Internal Server Error or Network Error when trying to fine-tune a model

I’m having errors when trying to create certain fine-tune jobs. This didn’t happen for my other fine-tune jobs (with other data), and won’t happen if I run another job (with other data) right now.
I’m trying to fine-tune gpt-4o-mini-2024-07-18, without tool calls. This seems irrelevant to the model as it also happens if I select gpt-4o-2024-08-06.

On HTTP API, it says:

{
	"name": "InternalServerError",
	"message": "Error code: 500 - {'error': {'message': 'The server had an error processing your request. Sorry about that!
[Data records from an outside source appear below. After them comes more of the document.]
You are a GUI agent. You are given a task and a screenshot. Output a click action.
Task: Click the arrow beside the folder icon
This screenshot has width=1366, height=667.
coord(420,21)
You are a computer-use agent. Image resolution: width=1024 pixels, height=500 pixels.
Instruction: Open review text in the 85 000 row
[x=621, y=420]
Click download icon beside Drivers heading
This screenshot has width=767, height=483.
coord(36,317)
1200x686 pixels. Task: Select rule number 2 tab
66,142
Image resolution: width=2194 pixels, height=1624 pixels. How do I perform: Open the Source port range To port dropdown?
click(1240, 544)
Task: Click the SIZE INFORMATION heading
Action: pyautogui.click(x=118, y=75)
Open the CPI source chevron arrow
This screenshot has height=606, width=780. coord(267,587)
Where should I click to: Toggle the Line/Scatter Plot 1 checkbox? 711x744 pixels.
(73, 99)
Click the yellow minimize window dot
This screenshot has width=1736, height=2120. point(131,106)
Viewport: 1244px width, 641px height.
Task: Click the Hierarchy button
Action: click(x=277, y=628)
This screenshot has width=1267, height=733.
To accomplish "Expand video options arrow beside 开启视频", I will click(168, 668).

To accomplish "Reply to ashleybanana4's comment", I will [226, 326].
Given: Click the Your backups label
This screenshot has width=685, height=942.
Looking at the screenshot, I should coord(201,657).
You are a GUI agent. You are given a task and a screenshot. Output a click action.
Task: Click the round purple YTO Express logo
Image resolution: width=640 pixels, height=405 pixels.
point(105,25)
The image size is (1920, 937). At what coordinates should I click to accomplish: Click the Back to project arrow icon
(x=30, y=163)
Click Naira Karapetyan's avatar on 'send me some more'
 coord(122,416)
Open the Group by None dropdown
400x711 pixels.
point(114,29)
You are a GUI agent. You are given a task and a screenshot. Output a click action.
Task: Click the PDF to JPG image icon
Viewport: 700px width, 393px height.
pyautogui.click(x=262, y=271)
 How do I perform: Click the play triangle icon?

You can retry your request, or contact us through our help center at help.openai.com if you keep seeing this error. (Please include the request ID req_d2bd33bc5d3ec538b29c08f2d93a33d4 in your email.)', 'type': 'server_error', 'param': None, 'code': None}}",
	"stack": "---------------------------------------------------------------------------
InternalServerError                       Traceback (most recent call last)
Cell In[75], line 1
...
   1049     retries_taken=options.get_max_retries(self.max_retries) - retries,
   1050 )

(call stack hidden as they don’t matter)

When trying to perform the same fine-tuning task on WebUI/Playground, the following error (as a red banner) shows up after clicking “Submit”:

Error creating job: NetworkError when attempting to fetch resource.

2024-09-14_00-33-35

The files are in the storage, and the IDs are copied from there.
I have used the data check script and did not find any errors; all data sizes are also far from limit.

Any hints on why this could happen?

(I saw a forum post titled “API Error code: 500 - fine tuned model” [791933] with potentially similar issue. But a) I am not sure if it’s the same; b) I’m using a different setting – pure chat completion without tool call.)

Welcome to the community!

Sounds like it is something on OpenAI’s end. I’d reach out to help.openai.com with the request ID.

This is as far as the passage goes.